>>>>>
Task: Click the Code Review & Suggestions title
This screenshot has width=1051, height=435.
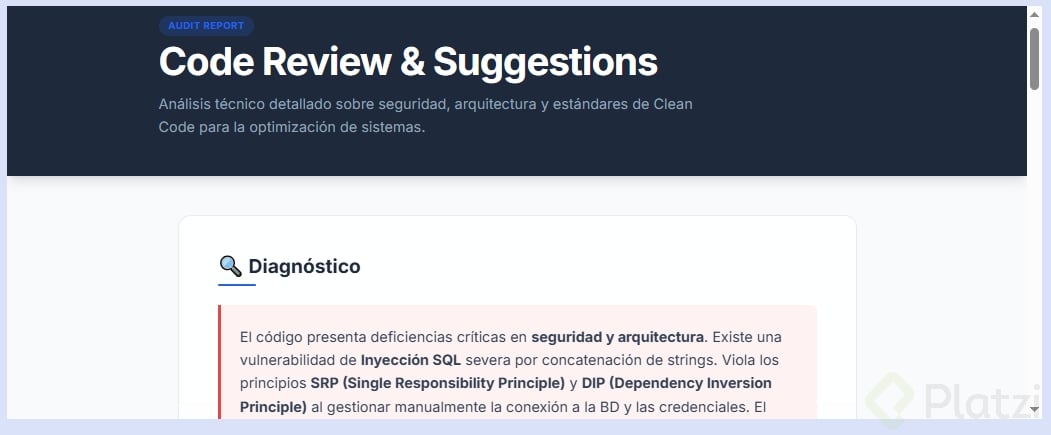Action: [x=408, y=62]
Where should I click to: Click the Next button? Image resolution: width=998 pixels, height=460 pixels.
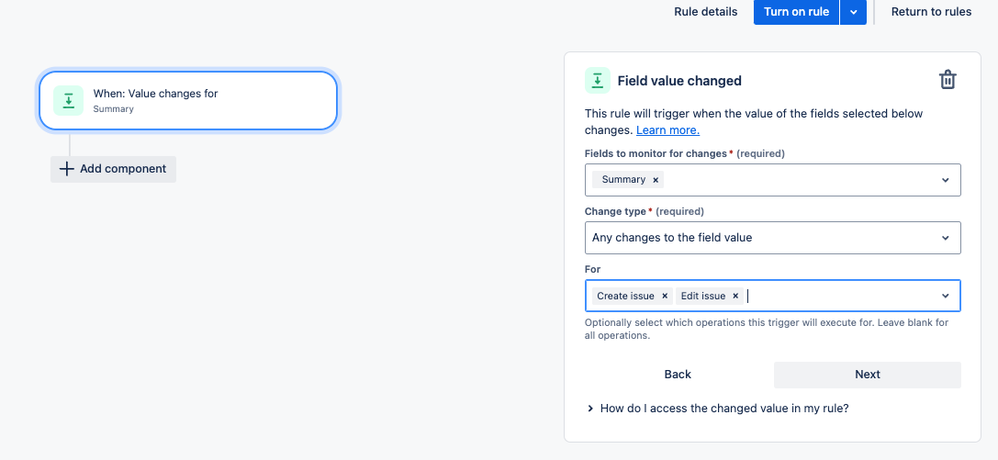point(867,375)
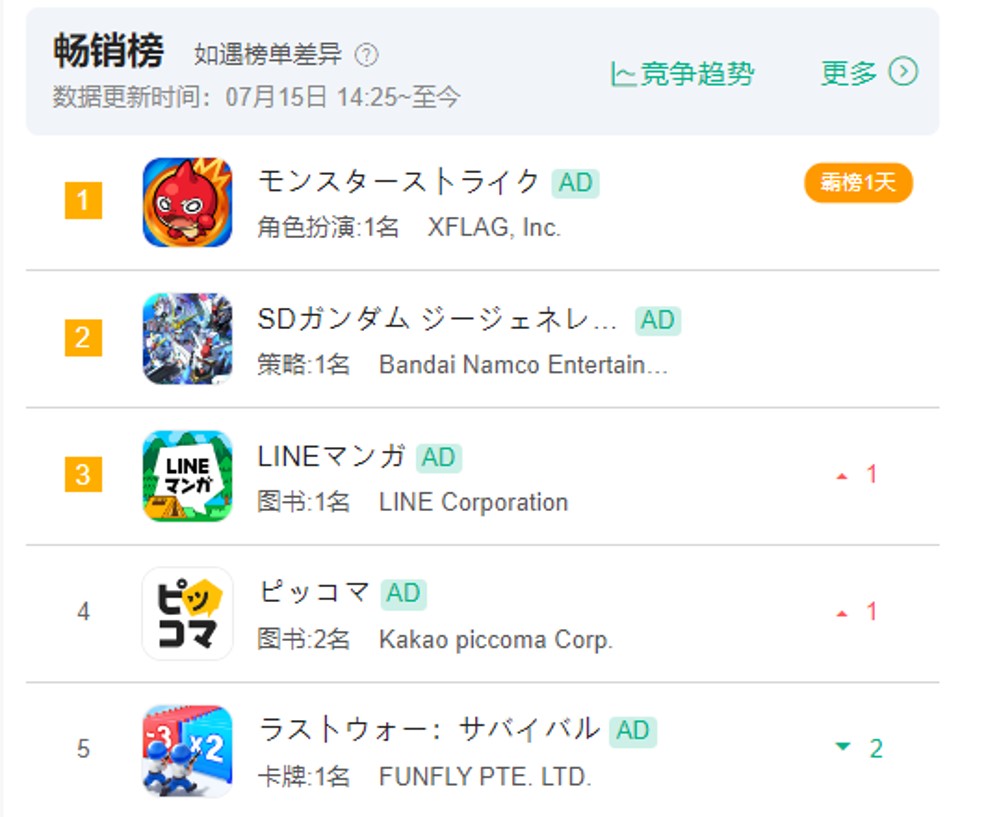Open the モンスターストライク title
Image resolution: width=986 pixels, height=817 pixels.
click(400, 182)
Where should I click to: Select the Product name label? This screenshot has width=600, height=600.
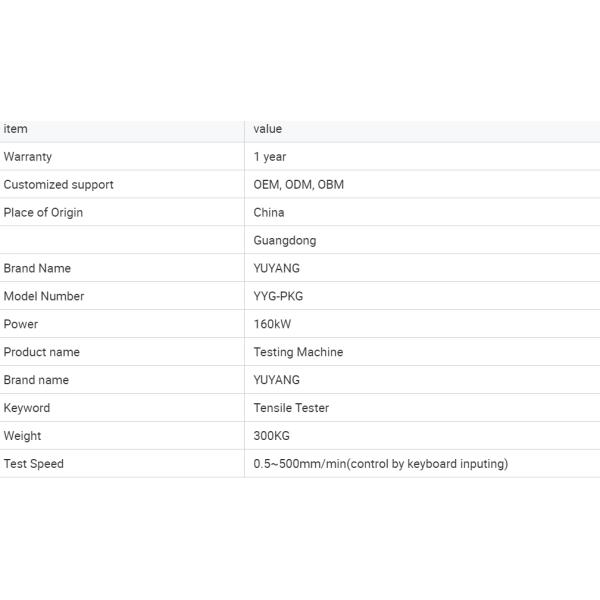[x=41, y=353]
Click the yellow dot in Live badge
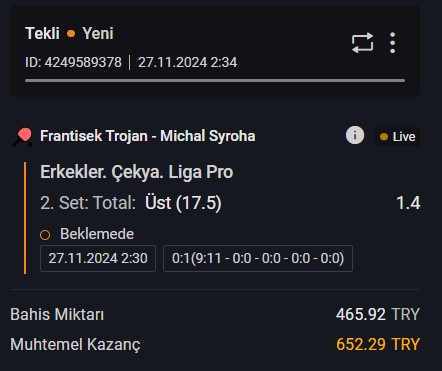Image resolution: width=442 pixels, height=371 pixels. tap(384, 137)
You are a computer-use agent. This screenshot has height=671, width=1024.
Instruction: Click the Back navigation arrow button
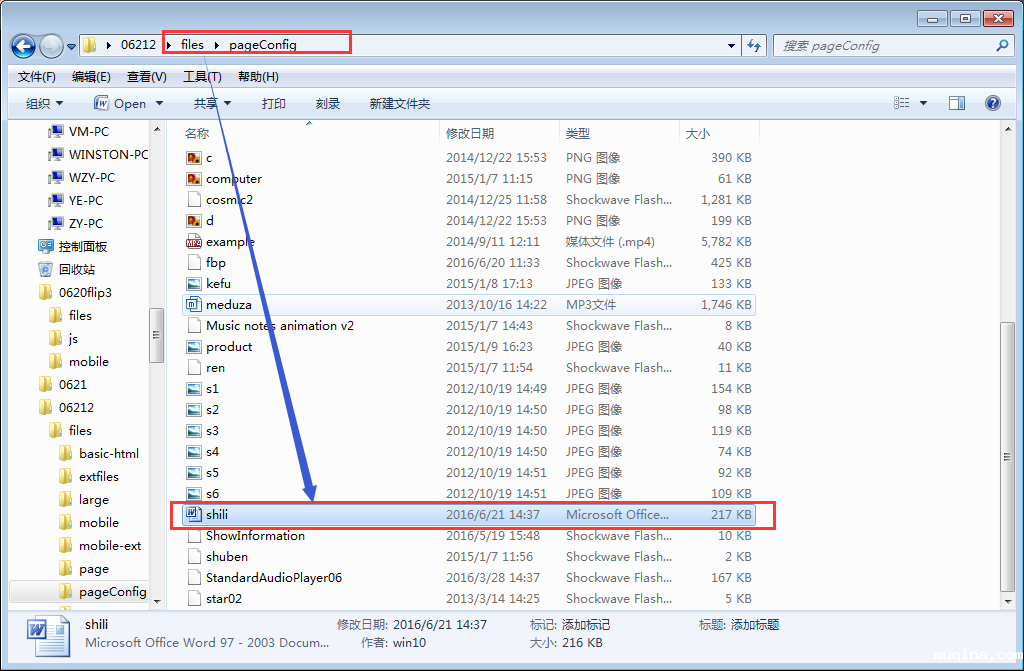click(23, 46)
<<<<<
Transcribe each entry exactly, pictures excluded.

→ Task result
Task: Click the Code Review & Suggestions title
This screenshot has width=1051, height=435.
Action: [x=408, y=62]
Where should I click to: Click the Next button? Image resolution: width=998 pixels, height=460 pixels.
point(867,375)
Open the モンスターストライク title
Image resolution: width=986 pixels, height=817 pixels.
click(400, 182)
Where should I click to: Select the Product name label? This screenshot has width=600, height=600.
[x=41, y=353]
Click the yellow dot in Live badge
Image resolution: width=442 pixels, height=371 pixels. tap(384, 137)
You are a computer-use agent. This screenshot has height=671, width=1024.
Instruction: Click the Back navigation arrow button
click(23, 46)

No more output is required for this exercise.